So prägte ich mir in diesem Sommer zunächst gründlich den riesigen Schornstein des Heizkraftwerks Hamm-Uentrop ein, an dessen Fuß mein Sohn und ich für eine Nacht unser Zelt auf einem Campingplatz aufschlugen. Aber mal abgesehen von dem herrlich warmen Wasser der Lippe, was man als All-Inklusive-Leistung eines Zeltplatzes neben einem Heizkraftwerk schließlich erwarten kann, war es nicht wirklich schön.

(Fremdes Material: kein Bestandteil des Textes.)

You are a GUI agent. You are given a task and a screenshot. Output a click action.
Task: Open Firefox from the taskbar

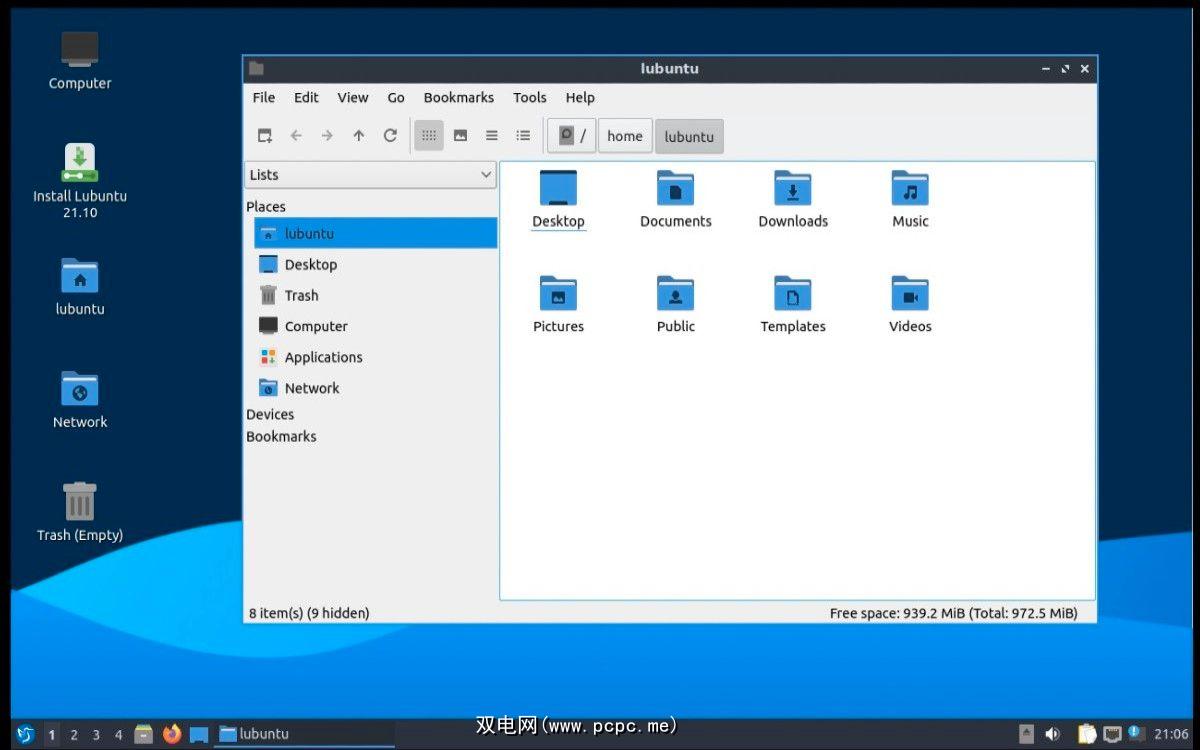(x=172, y=734)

Schon besser ist da die Erfahrung, die ich während eines Besuchs bei Fred Loose in Schenkenhorst machte. Herr Loose hat in seinem Leben 1000 Mal kostenlos Blut gespendet. In seiner Brieftasche trägt er zusammengefaltete Zeitungsartikel mit sich, die die Etappen seiner Spenderkarriere dokumentieren. Anfangs war unser Gespräch etwas zäh: Herr Loose hegt eine gewisse Skepsis gegenüber Reportern. Die würden nichts richtig schreiben, nichts stimmt, alles sei falsch. Zum Ende meines Besuchs war Loose jedoch sehr gesprächig. Er erzählte mir, wie er einmal nach einem Ausflug zur Blutspende zurück zur Arbeit auf das Volkseigene Gut Sputendorf kam. Dort arbeitete Loose als Schweinezuchtmeister. Er schilderte mir lebhaft, wie er seine Knie den Säuen in die Flanke drückte, um festzustellen, ob sie das „Duldungshormon“ hätten. Schillernd erzählte mir Loose, wie anstrengend es war, die Sau aus der Box zum Eber zu treiben. Vom Blutspenden geschwächt, wurde ihm schwarz vor Augen, er klappte ab und verpasste, wie der Eber die Sau glücklich machte. Danach ist er – Gott sei dank – rechtzeitig aufgewacht.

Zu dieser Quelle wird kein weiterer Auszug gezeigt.